On the Saturday myself, Mrs H and sundry colleagues rode a local 25 mile charity ride in about 2 hours, and I felt fine. Off to South Wales, then.

The organisation of the Dragon Ride is first class, with the exception of parking, which left a queue onto the M4. We dodged this by doubling back from the next junction, and were away in large groups before 9 a.m.

This was the biggest field of riders I had seen since last years Etape, and I had forgotten how good big pelotons are. We fairly rocketed to the first climbs where, as usual, everyone else kept going and I slowed down. That said, the climbs are not stupidly steep, and I went well up to the top of the Bwlch (1st time). What a descent! I wish I could have seen the look on the teenage spot-monster's face as the Datameister Express shot past his Honda Hairdryer down the other side. Looking over my shoulder as I relaxed and freewheeled, I was being followed by a number of racing snakes, all pedalling frantically to keep up. Sometimes its great to be heavy!

Rhigos Mountain is another great long, drawn-out climb achieved in the saddle throughout, with another 50mph descent the other side. Sanity prevailed at the bottom, and I turned onto the short course. That area is one of fantastic countryside and enjoyable big-ring touring, at least as far as the Cimla climb out of Neath.

On the first corner, there was Howard from Team Cycling+ getting his heart rate down. Pleasantries exchanged, I carried on until I had the same problem higher up, retreating to a park bench. I was determined on this ride not to turn myself inside out, but to complete comfortably. I thought that I was getting a few strange glances from other riders, and when remounting discovered this was because I had stopped only 200 metres short of the second feed station. Oh well.....

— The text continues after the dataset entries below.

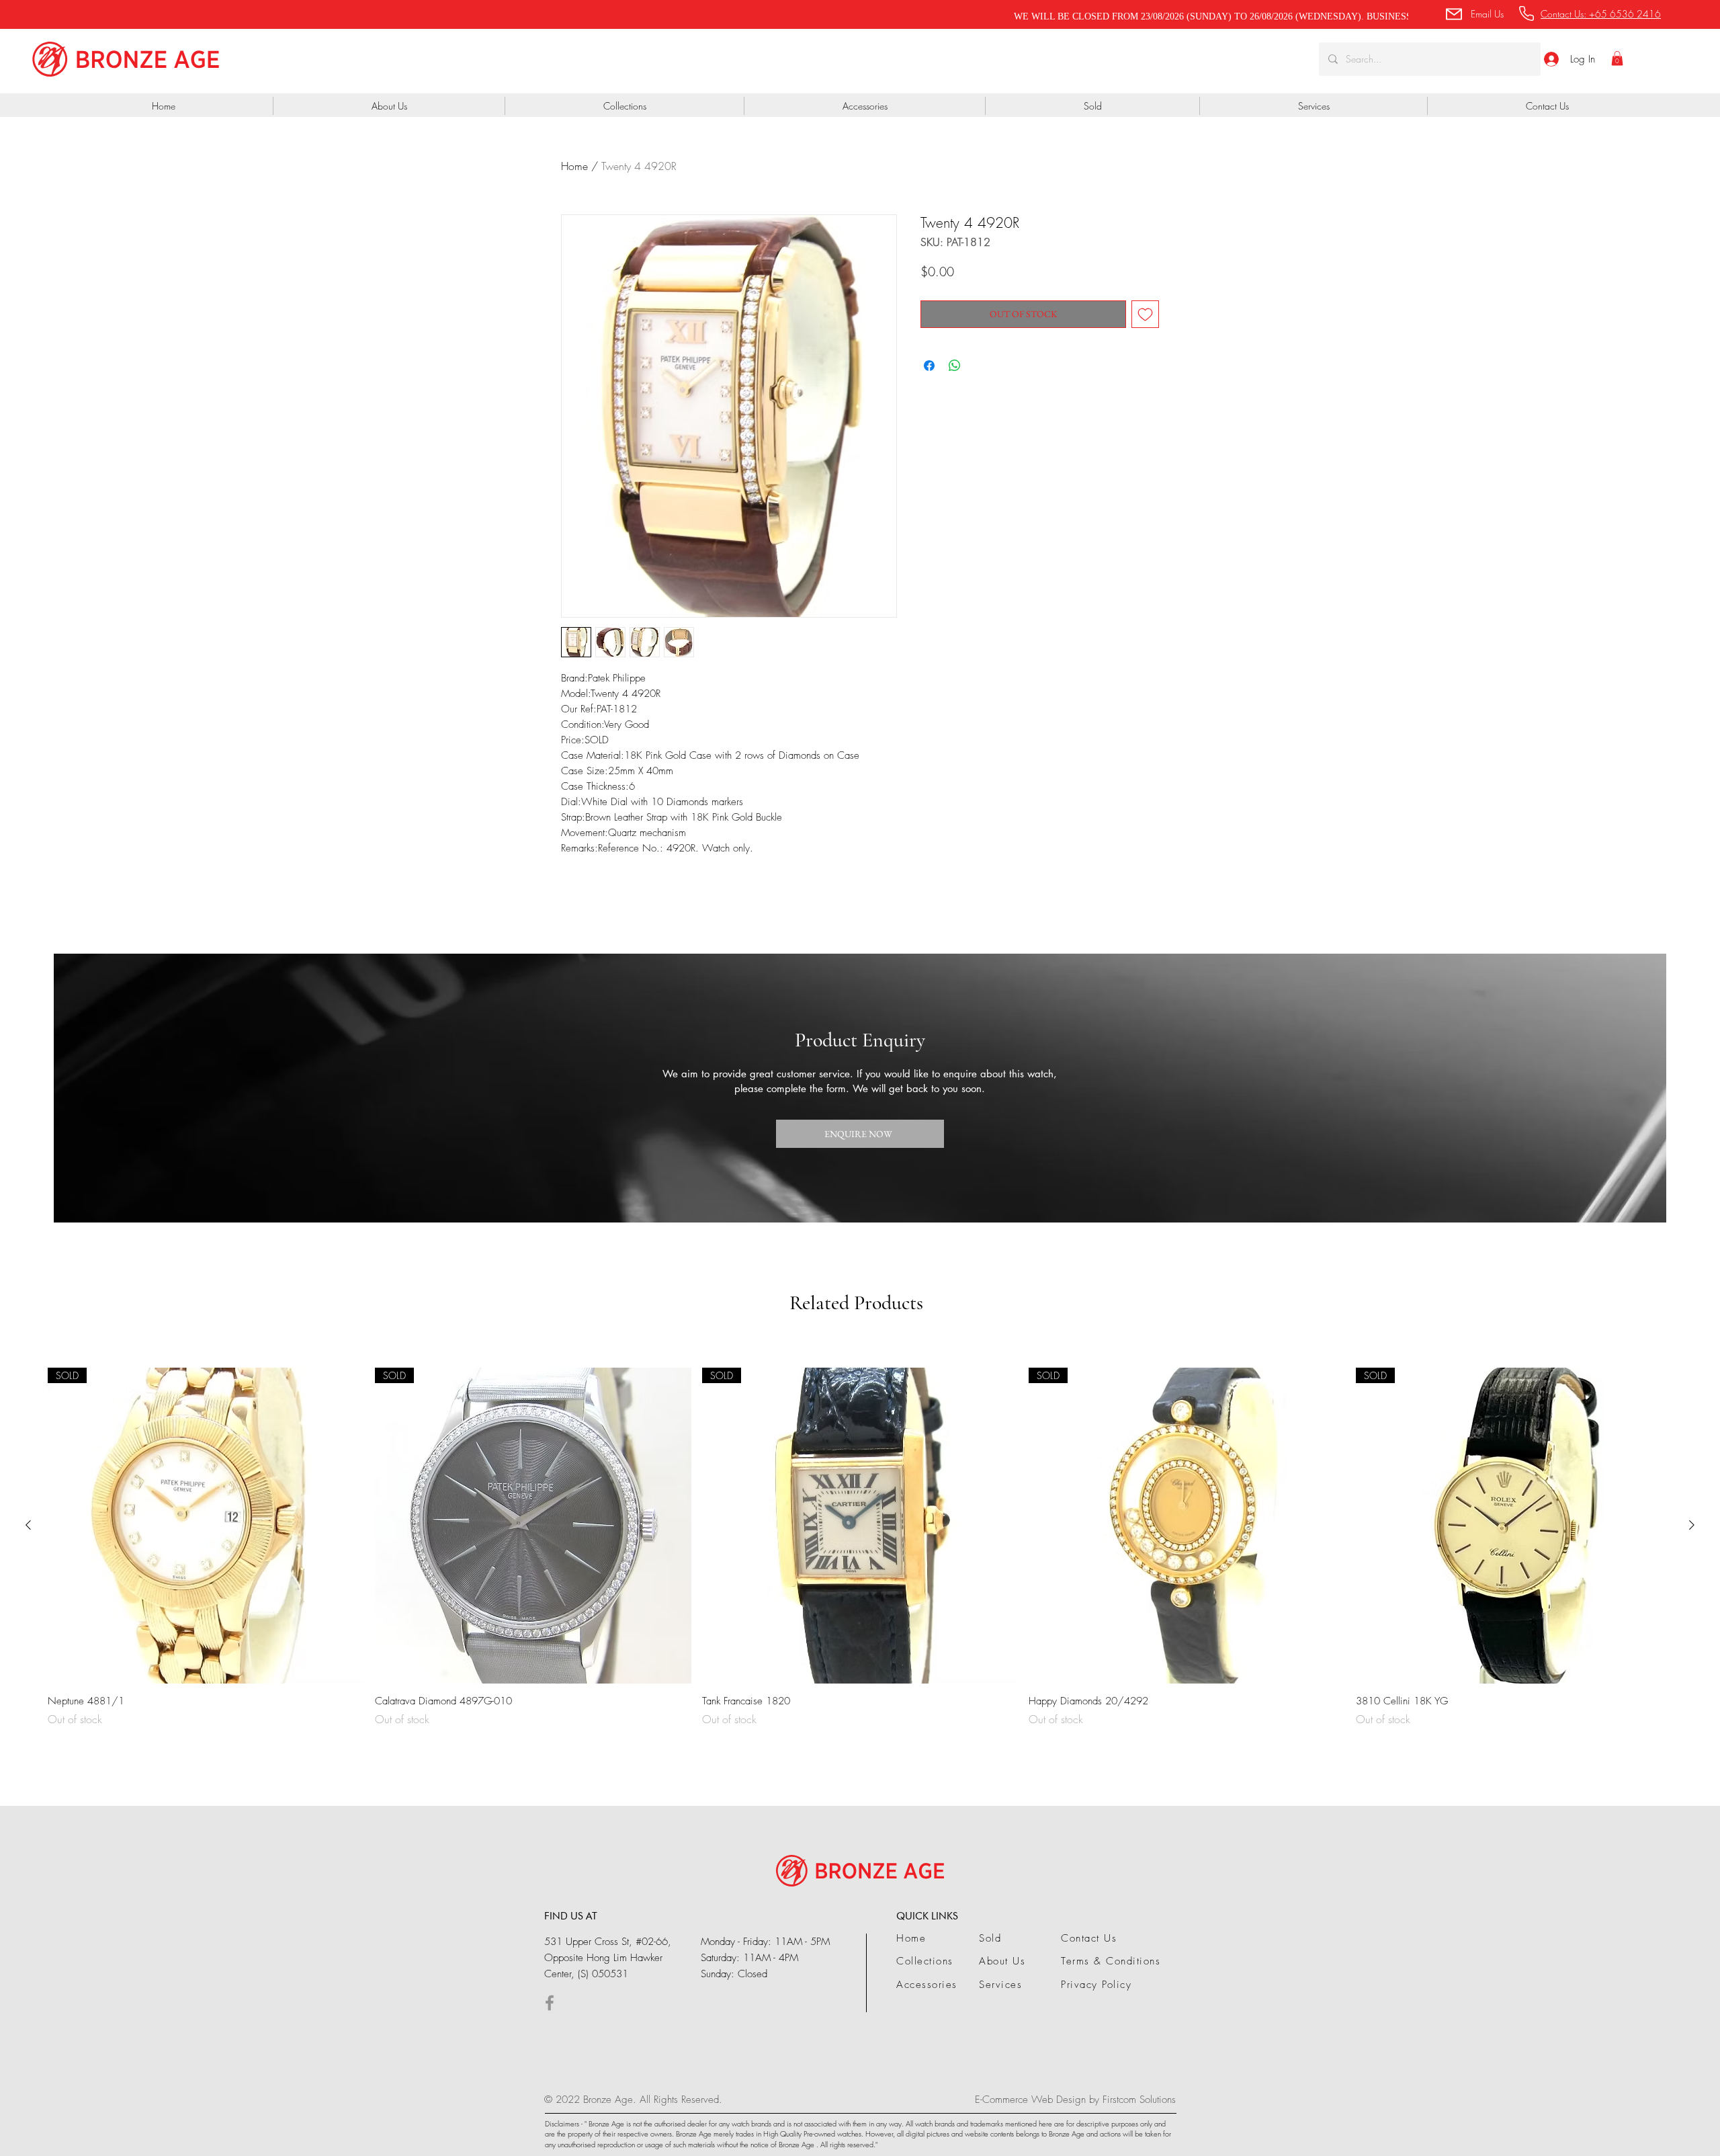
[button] (1473, 14)
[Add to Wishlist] (1145, 314)
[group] (860, 1548)
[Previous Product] (28, 1525)
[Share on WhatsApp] (955, 366)
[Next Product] (1692, 1525)
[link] (1617, 58)
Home (574, 166)
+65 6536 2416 (1625, 13)
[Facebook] (550, 2003)
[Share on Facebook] (929, 366)
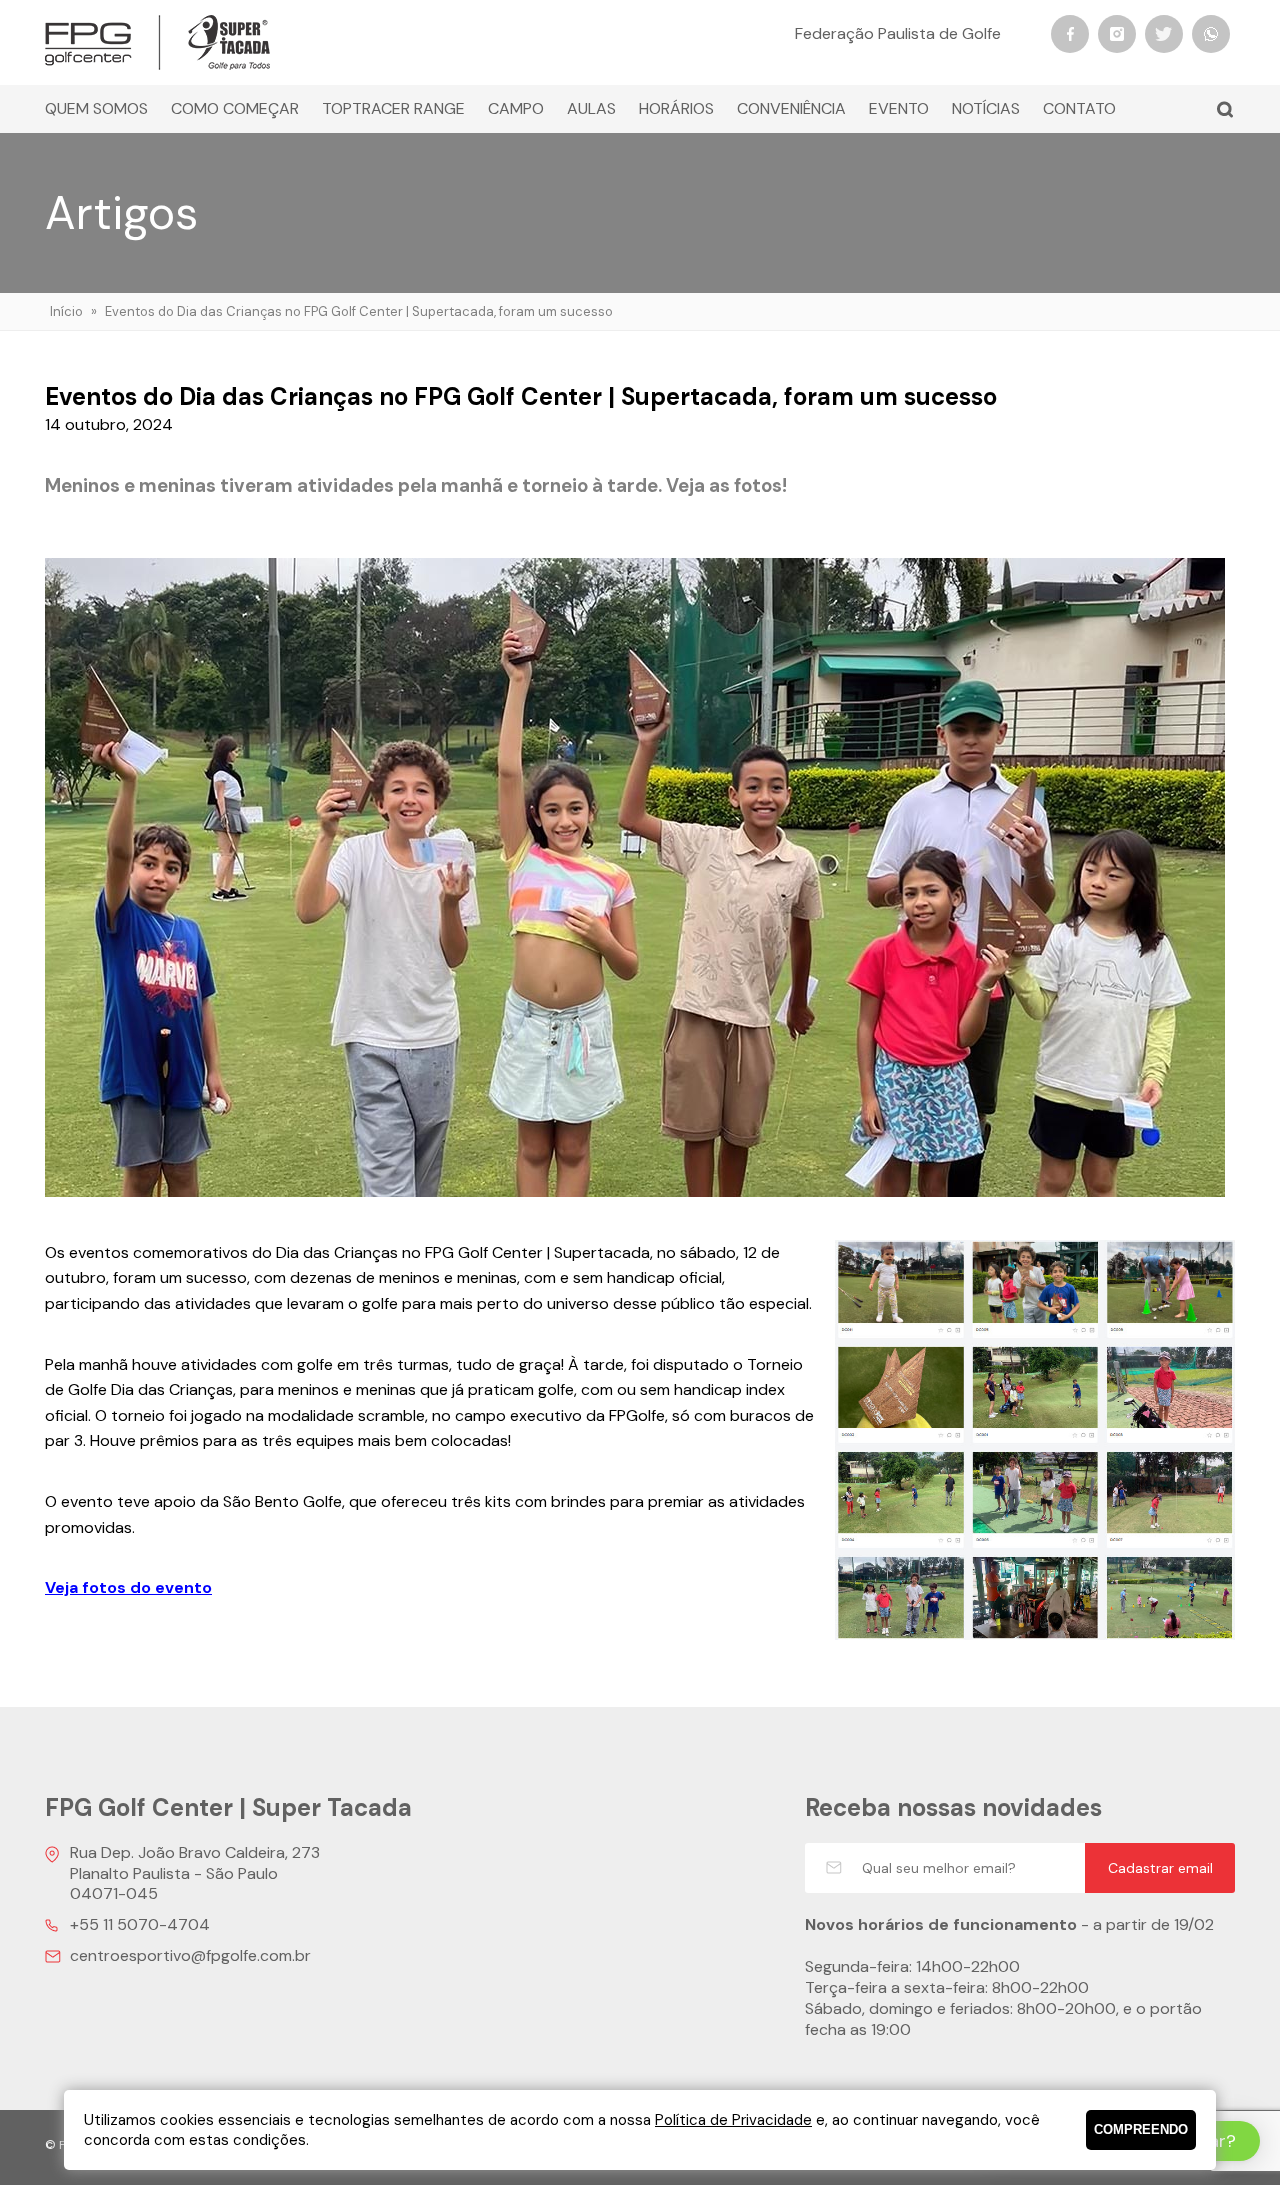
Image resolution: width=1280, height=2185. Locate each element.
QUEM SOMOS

Bwlch2 was even longer, and did require a couple of rest stops in the increasing heat, but I reached the top out of the saddle for the benefit of the waiting photographer. Descending the way we came up in the morning was another blast of freewheeling speed before the short final drag up and last, 'dangerous' descent. There is just one bad bend on the descent, a bend totalling about 270 degrees, tightening as you go round. I made it (slowly) I gather a racing snake came to grief later.

In the final 10km myself and another 2 riders averaged over 30kmh, although I lost the 'sprint' to both of them at the finish.

GREAT FUN!!

Now, about the performance. I was determined to get round the short course, and enjoy myself. No turning myself inside out, no dragging lungs behind me up the climbs. This I thought I did......until the results were published.

82 miles, 132 kilometers in 6:34:10, of which 6:14:22 was actual cycling.
Average speed 21.1kmh, 13.1 mph on a course with 2799 Memory Map Metres of climbing!

Looking at Memory Map when I finished, I tried to analyse my ride using its formula of :
Distance/speed on flat + time lost on ascents - time gained on descents
and could only calculate my time when inputting the best figures from last years sportive riding. (30kmh on flat + 30 seconds per 10 metres climbed - 6 seconds per 10m descended)

Therefore, my Dragon performance was not only the best of the year to date, but just as good (although over a shorter distance) as any sportive last year, Etape included.

Mighty pleased!

2 comments:

Simon Lewis said...

A really good ride. Well done. And having ridden 150 miles on Sunday, your 600km seems ever more amazing to me now. Stunning,

Clive Handy said...

If only my feet were as pleased! I have "significant soft tissue damage" and am banned from cycling for at least 2 weeks.

Gutted!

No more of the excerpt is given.